Suriyeli Mültecilerle Dayanışma Derneği Başkanı Muhammed Salih Ali ise, mülteciliğin ve ilticanın bir tercih olmadığını ifade etti. Suriyelilerin, Türkiye'ye geldiklerini ama “seyahat” değil, IŞİD'in şiddetinden kaçanların zorunlu göçü olduğunun altını çizdi. Avrupa Birliği'nin mültecilerin geri gönderilmesi konusunda insan haklarını ihlal ettiğini belirten Ali, göç ve iltica konusunda uluslararası alanda da ciddi bir çözüm gerektiğini söyledi. Suriye'deki rejimin ve IŞİD gibi örgütlerin kalması durumunda göçün daha da artacağını belirten Ali, bu örgütlerin temizlenmesi için gerekli desteğe ihtiyaç olduğunu vurguladı. Ali, konuşmasında Kemeraltı'nda bir satıcı tarafından darp edilen mülteci çocuğa değinerek, uygulanan şiddete tepki gösterdi.
Çalıştayda konuşan Halkların Köprüsü Derneği Başkanı Cem Terzi, Alan Kurdî'den sonra da yüzlerce çocuğun Ege Denizi'nde yaşamını yitirdiğini belirtti. İsveç Dışişleri Bakanı Alan bebeğe ağlarken, Suriye'ye silah göndermeye devam ettiğini ve bu çelişkiye dikkat çekmek için Alan bebeğin adını çalıştaya verdiklerini söyledi. Dernek olarak yardım severlik ve hayırseverlik anlayışına karşı olduklarını belirten Terzi, bu tür büyük mücadelelerin kamu aracılığıyla yapılacağını, sivil toplum örgütlerinin yaptığının ise küçük ve tamamlayıcı nitelikte olacağını ifade etti. Mülteci meselesine bir "kriz" olarak bakılmasını da yanlış bulduklarını söyleyen Terzi, insan hakları perspektifinden ayrılmasalar dahi meselenin siyasal tarihi ve ekonomik krizlerden bağımsız bir insani kriz olmadığını dile getirdi. Mültecilerin geldiği bölgelerde askeri olarak aktif olan tüm güçlerin yaşanan krizden sorumlu olduğunu belirten Terzi, göçmen mülteci ayrımı yapmaksızın dernek olarak yaptıkları çalışmaları da anlattı.
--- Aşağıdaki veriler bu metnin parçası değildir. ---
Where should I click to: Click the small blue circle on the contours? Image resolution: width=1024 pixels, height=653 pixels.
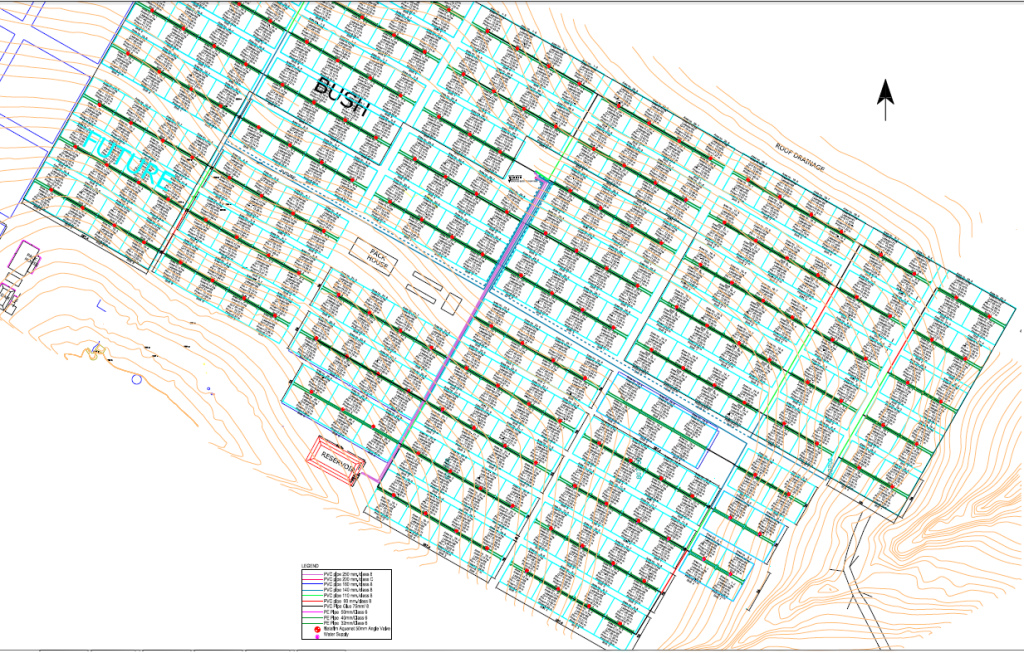[x=136, y=379]
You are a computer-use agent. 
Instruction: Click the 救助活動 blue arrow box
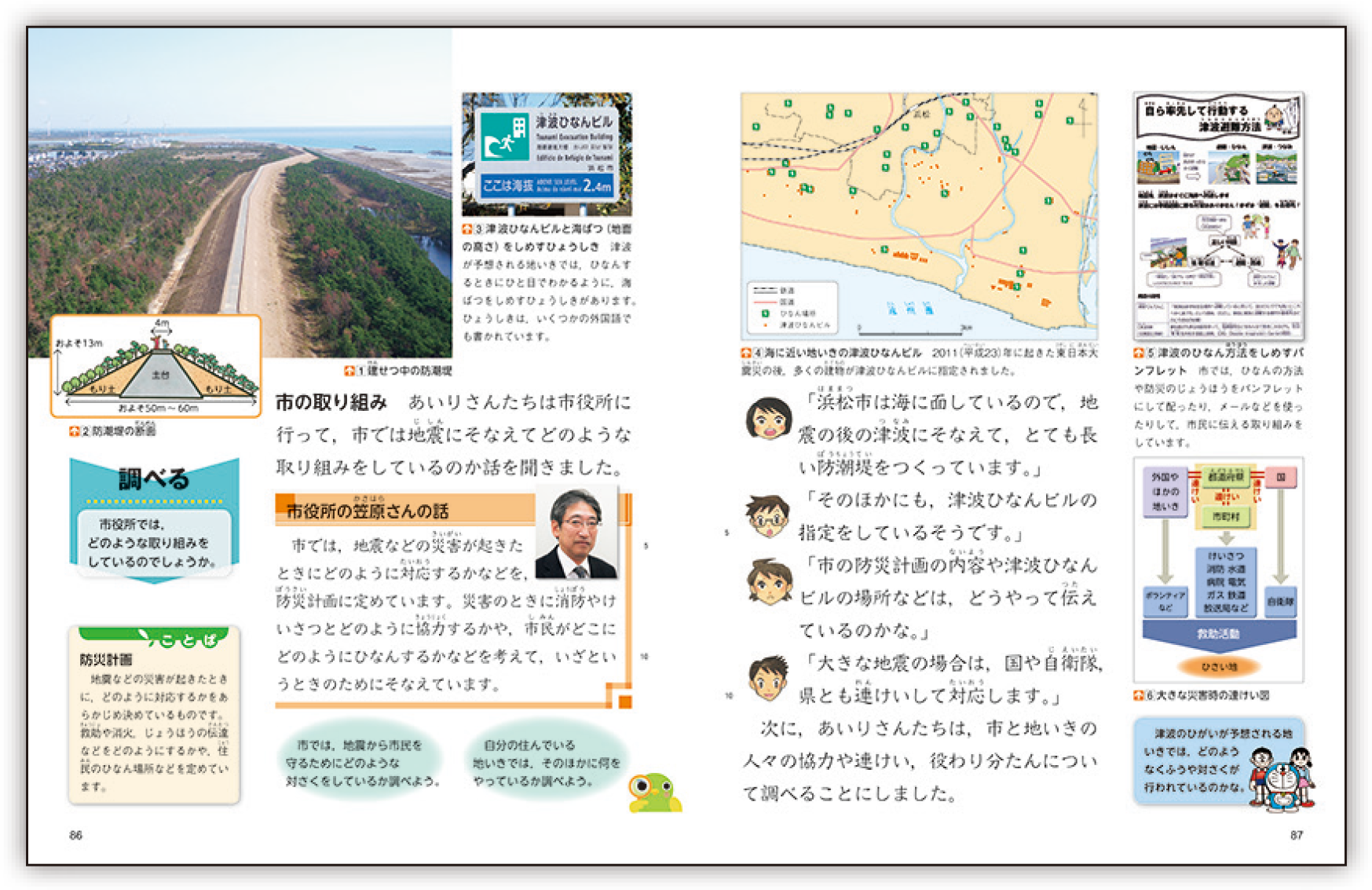point(1218,633)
Çalıştayın devamında Mülteci Der Başkanı Eda Bekçi de söz aldı. Devletin 1951 Cenevre Sözleşmesi'ne koyduğu coğrafi çekincesini eleştirerek, devletin mülteci sorununu elinde koz olarak kullandığını dile getirdi. Bekçi, devletlerin politikalarının insanları düzensiz yollara mecbur kıldığını belirtti. Bekçi sözlerini “Türkiye'deki yasal belirsizlik mültecileri yollara düşürdü. Geleceksizlik hali buna zorluyor. Bu insanların yollarda ölmesini istemiyorsak kalıcı çözümler bulunması gerekiyor” ifadeleriyle bitirdi.
Konuşmalardan sonra çalışma gruplarının oluşturulması ile devam eden çalıştayda Hukuk ve Mülteci Hakları, Çalışma Yaşamı ve Ekonomi, Kadın, Sağlık, Eğitim ve Çocuk, Medya ve Kültür-Sanat başlıkları konuşulacak.